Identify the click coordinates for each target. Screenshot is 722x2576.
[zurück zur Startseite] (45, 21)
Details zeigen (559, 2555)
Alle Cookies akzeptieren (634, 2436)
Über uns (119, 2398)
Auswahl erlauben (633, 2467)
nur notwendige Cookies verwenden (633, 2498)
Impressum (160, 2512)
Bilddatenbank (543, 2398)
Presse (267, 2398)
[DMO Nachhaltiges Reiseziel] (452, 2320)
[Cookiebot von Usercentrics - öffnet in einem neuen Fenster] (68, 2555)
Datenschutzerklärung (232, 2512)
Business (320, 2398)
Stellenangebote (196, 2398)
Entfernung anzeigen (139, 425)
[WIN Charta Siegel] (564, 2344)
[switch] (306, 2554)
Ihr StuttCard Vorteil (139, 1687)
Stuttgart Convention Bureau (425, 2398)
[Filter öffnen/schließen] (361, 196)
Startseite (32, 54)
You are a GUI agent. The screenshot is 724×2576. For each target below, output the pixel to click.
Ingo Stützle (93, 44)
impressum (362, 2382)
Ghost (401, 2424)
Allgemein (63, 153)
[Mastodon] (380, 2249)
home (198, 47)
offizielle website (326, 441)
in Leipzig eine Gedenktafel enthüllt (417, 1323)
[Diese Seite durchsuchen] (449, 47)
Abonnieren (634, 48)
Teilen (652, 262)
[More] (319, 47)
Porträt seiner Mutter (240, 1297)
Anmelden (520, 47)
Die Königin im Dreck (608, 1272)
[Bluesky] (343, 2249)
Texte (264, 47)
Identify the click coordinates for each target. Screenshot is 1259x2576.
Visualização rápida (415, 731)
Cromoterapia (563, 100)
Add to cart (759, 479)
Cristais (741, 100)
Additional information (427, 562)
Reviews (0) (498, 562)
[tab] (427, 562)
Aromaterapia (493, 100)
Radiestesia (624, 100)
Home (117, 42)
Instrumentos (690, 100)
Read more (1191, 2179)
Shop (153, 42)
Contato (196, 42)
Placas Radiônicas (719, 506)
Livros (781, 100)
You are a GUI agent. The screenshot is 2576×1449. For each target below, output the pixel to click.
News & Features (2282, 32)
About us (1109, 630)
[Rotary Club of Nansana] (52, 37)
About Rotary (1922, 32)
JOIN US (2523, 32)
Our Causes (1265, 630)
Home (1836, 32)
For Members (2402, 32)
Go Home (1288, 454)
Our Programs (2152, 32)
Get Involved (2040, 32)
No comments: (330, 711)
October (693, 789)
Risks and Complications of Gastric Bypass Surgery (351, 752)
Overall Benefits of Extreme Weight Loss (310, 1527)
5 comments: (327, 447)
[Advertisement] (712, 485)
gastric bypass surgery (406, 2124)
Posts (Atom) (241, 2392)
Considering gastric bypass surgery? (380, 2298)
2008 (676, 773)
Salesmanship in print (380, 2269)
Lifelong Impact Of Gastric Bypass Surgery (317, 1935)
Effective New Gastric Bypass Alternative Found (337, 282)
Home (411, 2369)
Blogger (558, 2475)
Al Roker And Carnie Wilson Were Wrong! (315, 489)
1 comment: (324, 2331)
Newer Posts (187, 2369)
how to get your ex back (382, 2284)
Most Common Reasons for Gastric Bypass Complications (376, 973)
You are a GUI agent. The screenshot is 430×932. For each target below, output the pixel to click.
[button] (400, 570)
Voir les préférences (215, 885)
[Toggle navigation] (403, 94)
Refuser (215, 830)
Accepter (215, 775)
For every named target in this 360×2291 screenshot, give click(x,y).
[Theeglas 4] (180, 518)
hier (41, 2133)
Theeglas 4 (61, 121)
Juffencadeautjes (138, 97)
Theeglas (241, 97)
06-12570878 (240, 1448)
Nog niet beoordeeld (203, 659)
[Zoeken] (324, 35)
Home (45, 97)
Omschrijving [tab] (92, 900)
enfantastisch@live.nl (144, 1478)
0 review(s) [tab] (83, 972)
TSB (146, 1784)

---

▶ EXERCISE BRIEF
Output each line of the listing above that has "Rotary".

▶ SOLUTION FOR THIS PROBLEM
[Rotary Club of Nansana] (52, 37)
About Rotary (1922, 32)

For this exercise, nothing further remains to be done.